Here's Schumer's recollection of the process: "Judd was like, 'What would people want to see from an Amy Schumer movie?' so I didn’t make some completely dreary Sundance-type thing. But I wasn’t really worried about representing my stand-up character so much—that’s in there, all of that’s a part of me—but it’s a lot of me in the movie. I unfortunately don’t have as much sex as her or drink and abuse substances… I do it, but not as much. But that struggle of getting yourself somewhere where you can accept love—where you’re like, 'I am lovable, I deserve to have somebody love me, if I want them in return.' It was also just what worked for the movie ... and so it was a compromise of straight-up from my life, and then also just some stuff that was like, 'Well, we are making a Hollywood movie.'" ("Amy Schumer Does Not Need Your Approval," Complex, July 2015)
RH: When talking to Amy about Trainwreck, particularly its ending, and how traditional it is for a rom-com, she said you encouraged her to make that happen, rather than subvert the genre or surprise the audience. Why?

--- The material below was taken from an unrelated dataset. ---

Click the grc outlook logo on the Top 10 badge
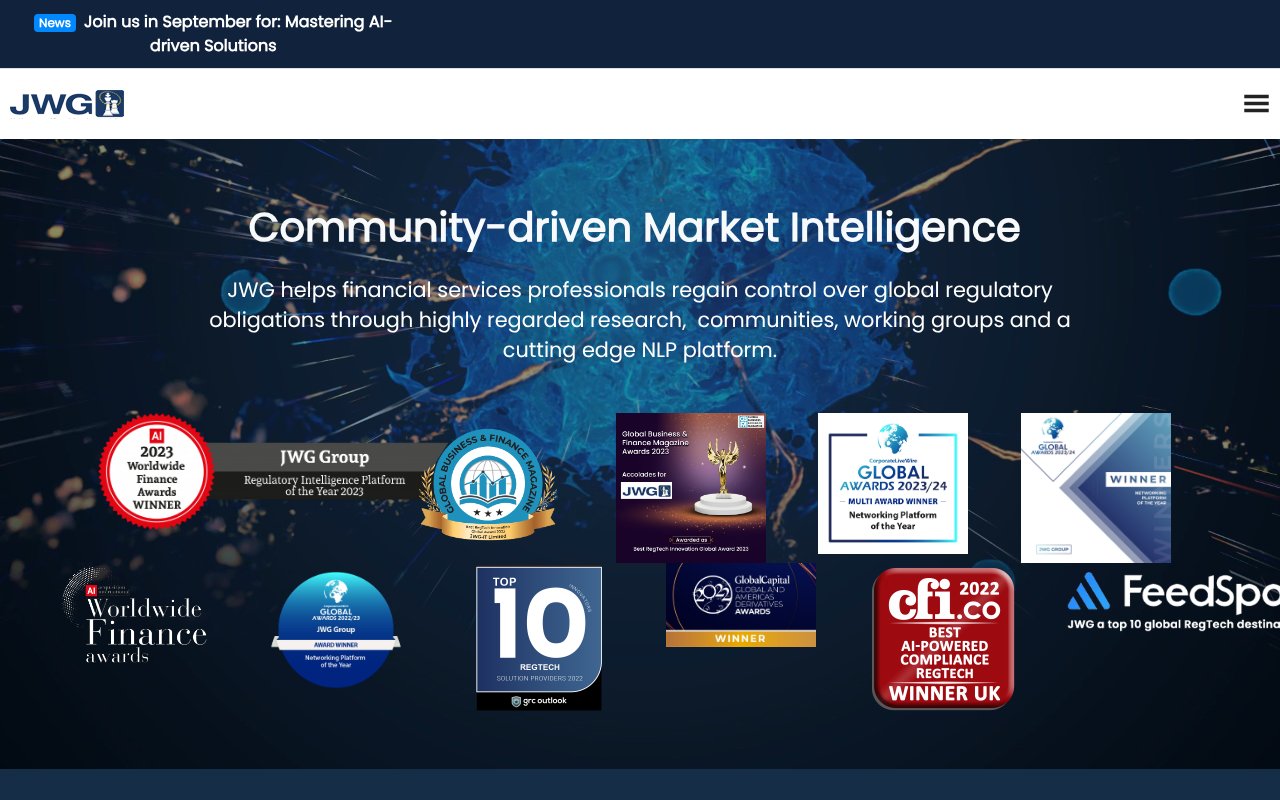Screen dimensions: 1280x800 click(x=538, y=700)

JA: I think that all movies have one of the same few endings. They can have a really dark, David Lynch ending. They can have a really sad ending that we learn from, or an absurd ending, or a hopeful ending. I always think these movies are about hope — especially movies about love and romance. You're either going to try to figure it out or you're going to run away crying. The run-away-crying end is usually not appropriate in this situation. [laughs] … It happens [that movies end sadly but still work]. I love Terms of Endearment, and Terms of Endearment — in a weird way — is a happy ending, but it also ends with the death of these kids' mother. And now Shirley MacLaine is going to raise them, and that seems like the worst possible outcome, yet you're very happy about it so it's a magical, truthful story. But, you know, in life you do have great moments, and you don't know what's going to happen the next day. It doesn't mean the road isn't bumpy afterward, but you have moments of great elation where everything seems like it might work out. You deal with the good and the bad as it comes. It's just as easy to do the dark ending as a happy ending. That's the secret no one realizes. [laughs] You shoot someone in the head at the end of a movie, and everyone says you're daring, but it's not that innovative.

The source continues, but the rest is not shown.